Constantine P. Cavafy

The God Abandons Antony

When suddenly, at midnight, you hear
an invisible procession going by
with exquisite music, voices,
don’t mourn your luck that’s failing now,
work gone wrong, your plans
all proving deceptive—don’t mourn them uselessly.
As one long prepared, and graced with courage,
say goodbye to her, the Alexandria that is leaving.
Above all, don’t fool yourself, don’t say
it was a dream, your ears deceived you:
don’t degrade yourself with empty hopes like these.
As one long prepared, and graced with courage,
as is right for you who proved worthy of this kind of city,
go firmly to the window
and listen with deep emotion, but not
with the whining, the pleas of a coward;
listen—your final delectation—to the voices,
to the exquisite music of that strange procession,
and say goodbye to her, to the Alexandria you are losing.

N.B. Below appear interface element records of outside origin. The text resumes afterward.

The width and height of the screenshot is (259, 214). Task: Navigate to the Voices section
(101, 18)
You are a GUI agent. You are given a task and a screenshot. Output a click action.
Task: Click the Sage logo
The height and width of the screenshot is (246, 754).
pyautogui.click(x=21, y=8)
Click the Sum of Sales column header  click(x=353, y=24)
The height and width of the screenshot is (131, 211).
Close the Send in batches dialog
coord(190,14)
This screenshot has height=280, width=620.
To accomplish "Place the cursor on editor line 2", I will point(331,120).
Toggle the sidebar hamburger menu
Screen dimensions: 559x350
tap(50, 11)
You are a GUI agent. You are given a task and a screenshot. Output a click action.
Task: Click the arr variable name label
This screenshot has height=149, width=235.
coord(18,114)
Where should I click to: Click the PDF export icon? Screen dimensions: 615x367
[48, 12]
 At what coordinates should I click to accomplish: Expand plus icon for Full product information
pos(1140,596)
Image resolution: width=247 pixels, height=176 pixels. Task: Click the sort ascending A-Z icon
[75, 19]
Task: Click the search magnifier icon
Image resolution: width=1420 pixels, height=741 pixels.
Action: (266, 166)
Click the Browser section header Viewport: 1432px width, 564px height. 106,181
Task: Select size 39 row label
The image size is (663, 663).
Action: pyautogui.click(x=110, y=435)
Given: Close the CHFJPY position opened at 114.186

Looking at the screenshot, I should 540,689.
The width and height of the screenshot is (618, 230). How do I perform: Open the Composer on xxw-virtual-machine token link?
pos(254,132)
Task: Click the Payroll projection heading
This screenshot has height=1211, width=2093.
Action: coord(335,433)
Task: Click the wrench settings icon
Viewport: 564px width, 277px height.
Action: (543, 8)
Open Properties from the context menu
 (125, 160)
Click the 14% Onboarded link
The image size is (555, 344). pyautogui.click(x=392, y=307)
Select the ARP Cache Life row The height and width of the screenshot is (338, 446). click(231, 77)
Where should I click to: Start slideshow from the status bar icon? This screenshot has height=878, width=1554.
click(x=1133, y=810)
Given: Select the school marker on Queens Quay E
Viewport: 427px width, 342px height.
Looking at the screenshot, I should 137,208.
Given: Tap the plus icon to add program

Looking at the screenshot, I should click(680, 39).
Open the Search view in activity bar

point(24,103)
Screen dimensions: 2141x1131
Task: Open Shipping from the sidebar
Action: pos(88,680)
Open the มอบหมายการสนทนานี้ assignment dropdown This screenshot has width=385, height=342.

The poem is mentioned in Lawrence Durrell’s Justine and even printed there, but in Durrell’s translation. I have chosen instead to include the translation by Edmund Keeley and Philip Sherrard.

“In the month of Athyr …”

Mummy Portrait of Deceased

Early Christian Mummy Portrait of Deceased

One of my favorite poets of the last century was Constantine P. Cavafy, who lived most of his life in Alexandria, Egypt. I have just finished reading E. M. Forster’s Pharos and Pharillon: A Novelist’s Sketchbook of Alexandria Through the Ages, which ends which a chapter on “The Poetry of C. P. Cavafy.”

In it, he talks about meeting Cavafy in the street and having a marvelous conversation with him:

It is delivered with equal ease in Greek, English, or French. And despite its intellectual richness and human outlook, despite the matured charity of its judgments, one feels that it too stands at a slight angle to the universe: it is the sentence of a poet.

What a wonderful line! “It too stands at a slight angle to the universe.”

The Poet

The Poet

In his book, Forster quotes (and, I suspect, translated) this fragmentary funerary poem of a young man who died one November (“Athyr”), probably not unlike the mummy facial covering illustrated above:

It is hard to read . . . on the ancient stone.
“Lord Jesus Christ” … I make out the word “Soul”,
“In the month of Athyr … Lucius fell asleep.”
His age is mentioned … “He lived years …”—
The letters KZ show … that he fell asleep young,
In the damaged part I see the words … “Him … Alexandrian”.
Then came three lines … much mutilated.
But I can read a few words … perhaps “our tears” and “sorrows”.
And again: “Tears” … and: “for us his friends mourning”.
I think Lucius … was much bloved.
In the month of Athyr … Lucius fell asleep ….

In case you have never heard of Cavafy before, he was a major inspiration for Lawrence Durrell’s The Alexandria Quartet.